THE BOOK OF WISHES
The man in the next room wouldn’t stop coughing.
All night, terrible hacking bursts. “God,” I said,
“I wish he’d stop.” My mother and I
lay awake in a motel room in San Ysidro
stretched out, side by side, in separate beds
like coffins in which we couldn’t stop turning.
Each morning a shuttle picked us all up,
supermarket doughnuts open on the counter
in the glazed lobby, and glided us across
the border to the experimental clinic
in Tijuana. Around four, it brought us back.
Engines idling for hours to enter America;
women and children lining the stalled highway,
selling Mexican blankets, dolls, noisemakers.
When we reached the front of the line, all we had
to say was Yes. Each night, the same coughing,
machine gun spitfire broken by a lobbed grenade.
Each day, three rooms, patients like a ball of gnats
whirling in slow motion, pushing metal crosses
like coat racks on wheels, weaving through each other
from the dining room to the waiting room and back,
a yellow liquid dripping into their arms.

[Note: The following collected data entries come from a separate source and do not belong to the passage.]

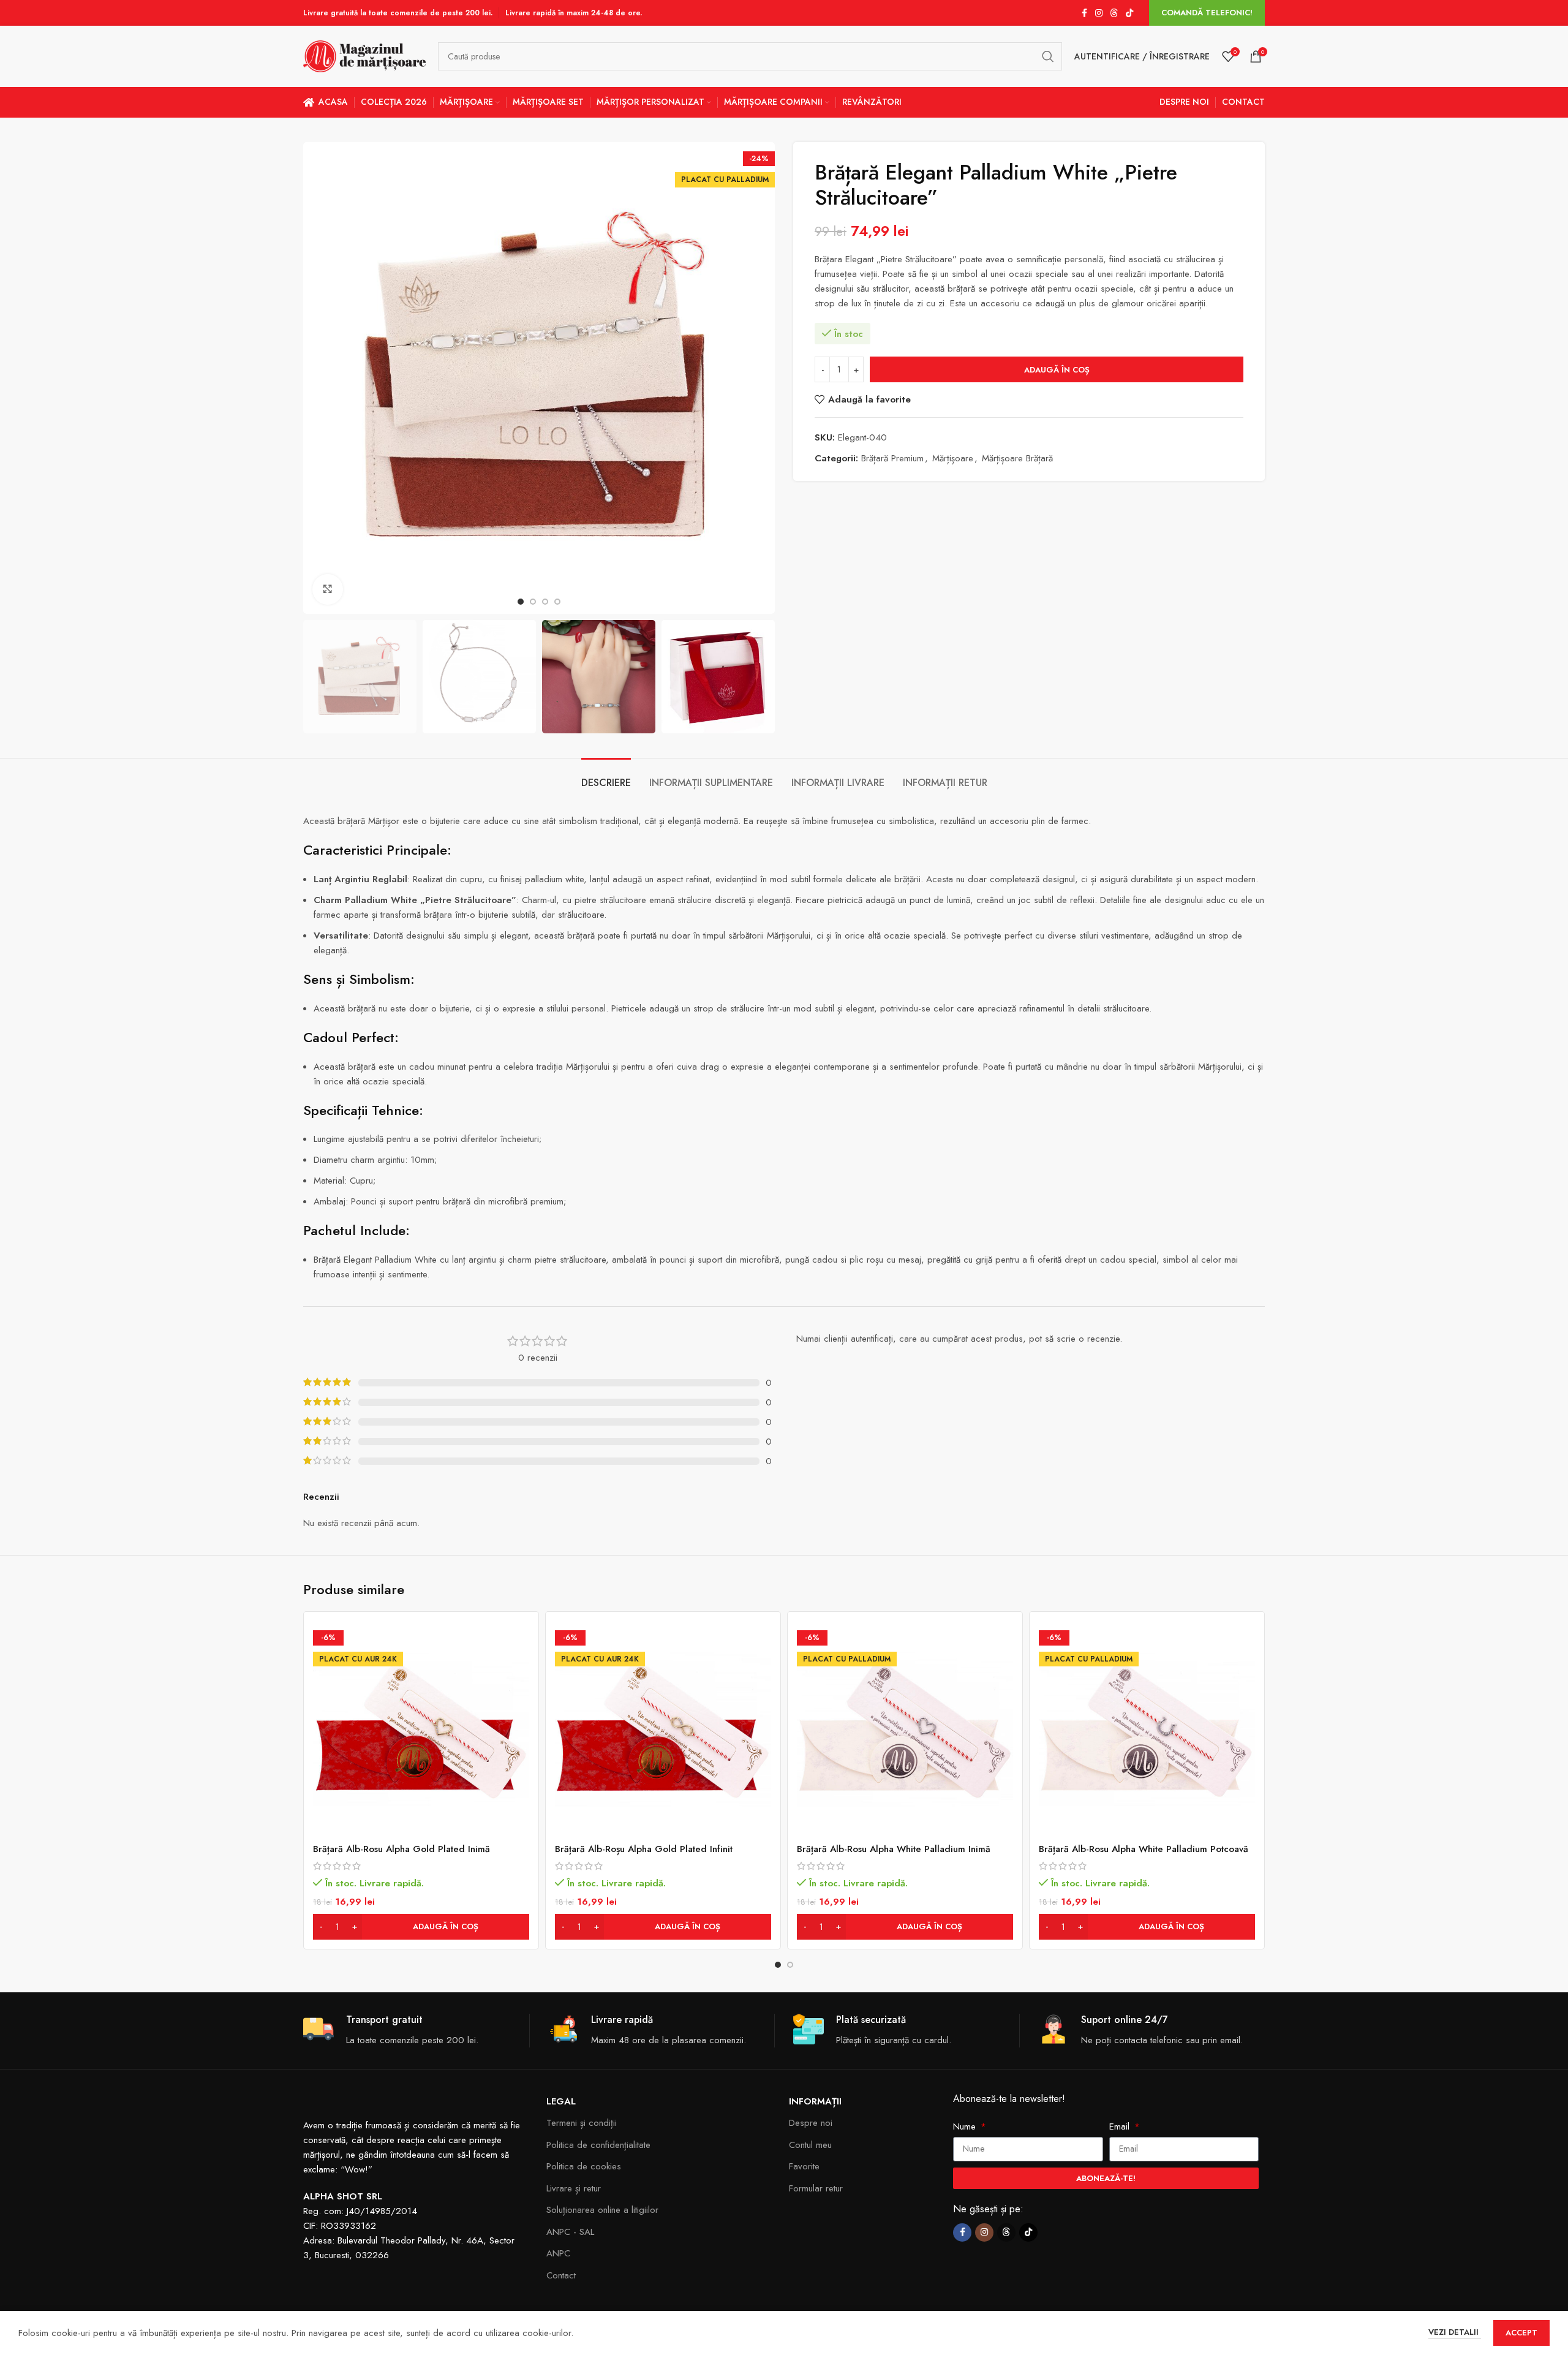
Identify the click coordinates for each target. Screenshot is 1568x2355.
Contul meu (810, 2145)
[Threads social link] (1114, 13)
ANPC (558, 2253)
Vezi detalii (1454, 2332)
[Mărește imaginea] (327, 589)
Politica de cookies (583, 2166)
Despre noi (810, 2123)
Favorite (804, 2166)
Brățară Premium (892, 458)
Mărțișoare (952, 458)
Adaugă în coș (1057, 370)
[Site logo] (364, 55)
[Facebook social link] (1084, 13)
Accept (1521, 2332)
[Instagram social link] (1098, 13)
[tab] (606, 776)
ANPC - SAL (570, 2232)
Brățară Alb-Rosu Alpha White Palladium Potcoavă (1143, 1849)
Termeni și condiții (581, 2123)
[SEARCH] (1048, 56)
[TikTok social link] (1129, 13)
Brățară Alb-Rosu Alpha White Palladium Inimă (893, 1849)
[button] (421, 1927)
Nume (966, 2126)
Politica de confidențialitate (598, 2145)
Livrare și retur (573, 2188)
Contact (561, 2275)
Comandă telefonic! (1207, 12)
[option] (521, 602)
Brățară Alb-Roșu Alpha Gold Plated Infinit (644, 1849)
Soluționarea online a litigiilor (602, 2210)
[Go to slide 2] (790, 1965)
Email (1121, 2126)
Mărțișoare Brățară (1017, 458)
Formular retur (816, 2188)
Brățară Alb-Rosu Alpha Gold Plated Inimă (401, 1849)
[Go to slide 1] (778, 1965)
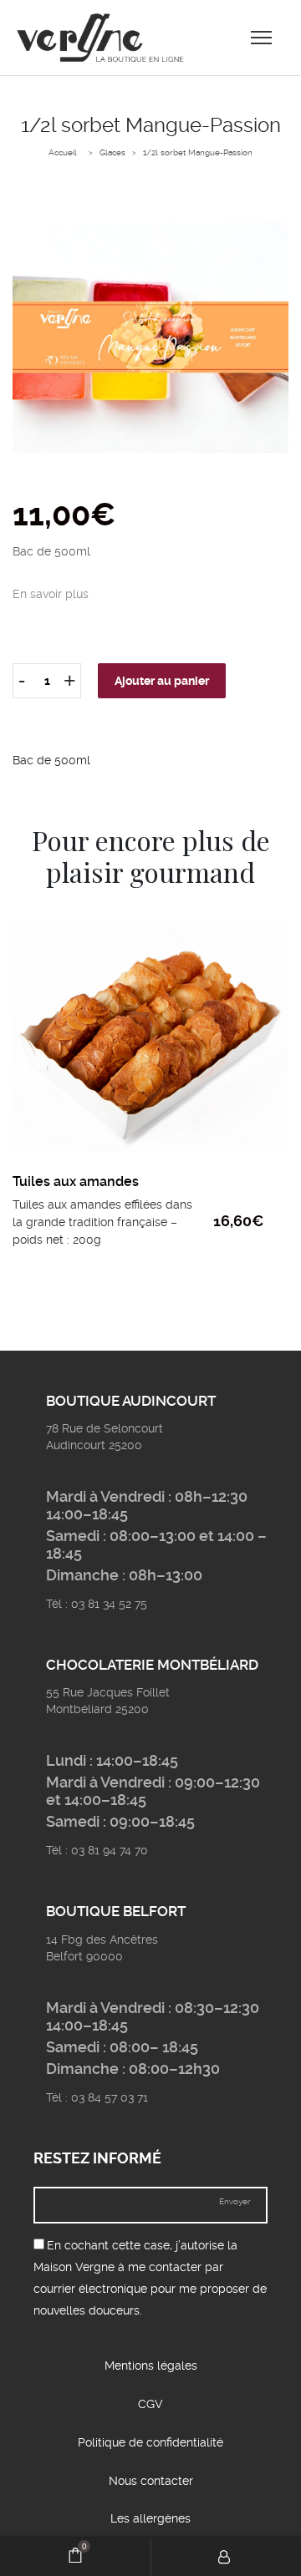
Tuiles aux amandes (76, 1181)
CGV (150, 2404)
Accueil (62, 152)
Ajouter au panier (162, 680)
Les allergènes (150, 2518)
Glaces (112, 152)
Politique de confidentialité (150, 2442)
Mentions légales (151, 2365)
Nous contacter (151, 2480)
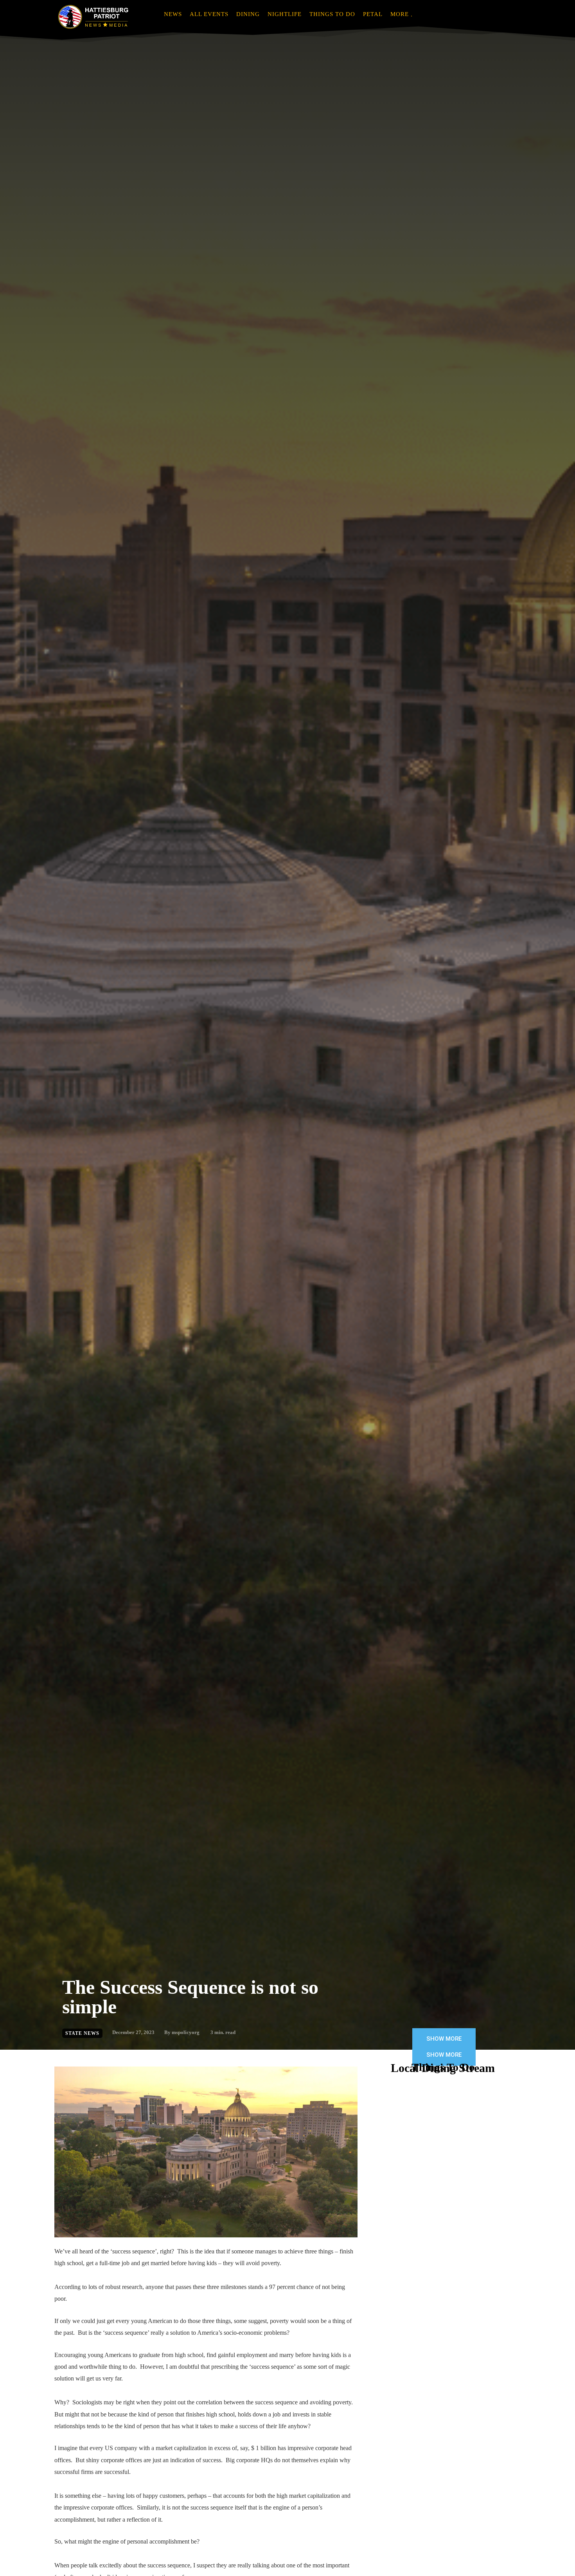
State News (82, 2033)
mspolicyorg (185, 2032)
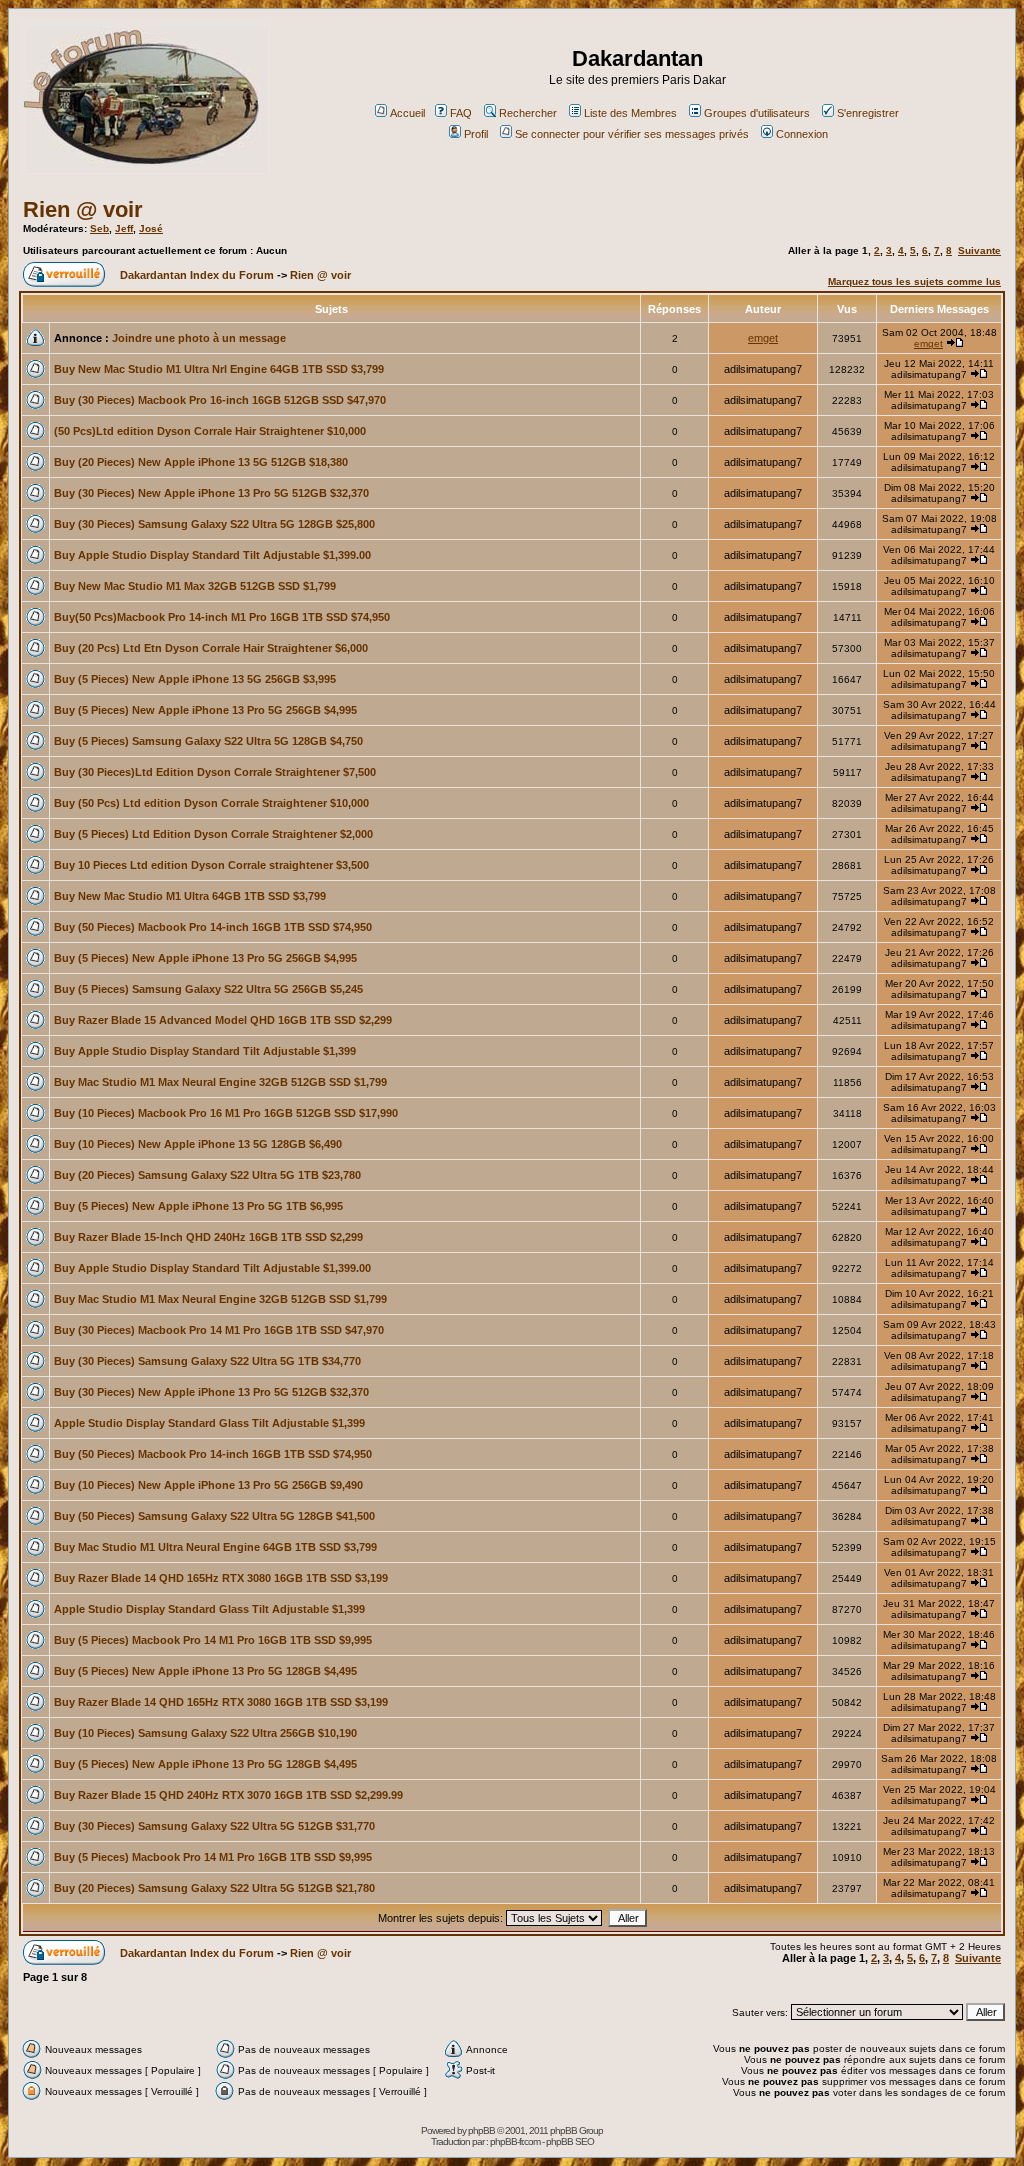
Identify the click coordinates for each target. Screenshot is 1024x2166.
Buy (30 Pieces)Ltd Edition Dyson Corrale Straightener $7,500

One day at lunch—I still remember the sickly taste
of unripe papaya; shaving the green-orange flesh down
with my spoon, trying to eat—my mother
told me she heard someone had died in the night.
That night, we listened to the ice machine
churning down the hall, the highway trembling beyond.
Two days later, my mother left for Catalina Island,
spent her last navigable days watching dolphins,
their sleek muscular pulses of mercury,
a thousand half-moon arcs out to the horizon.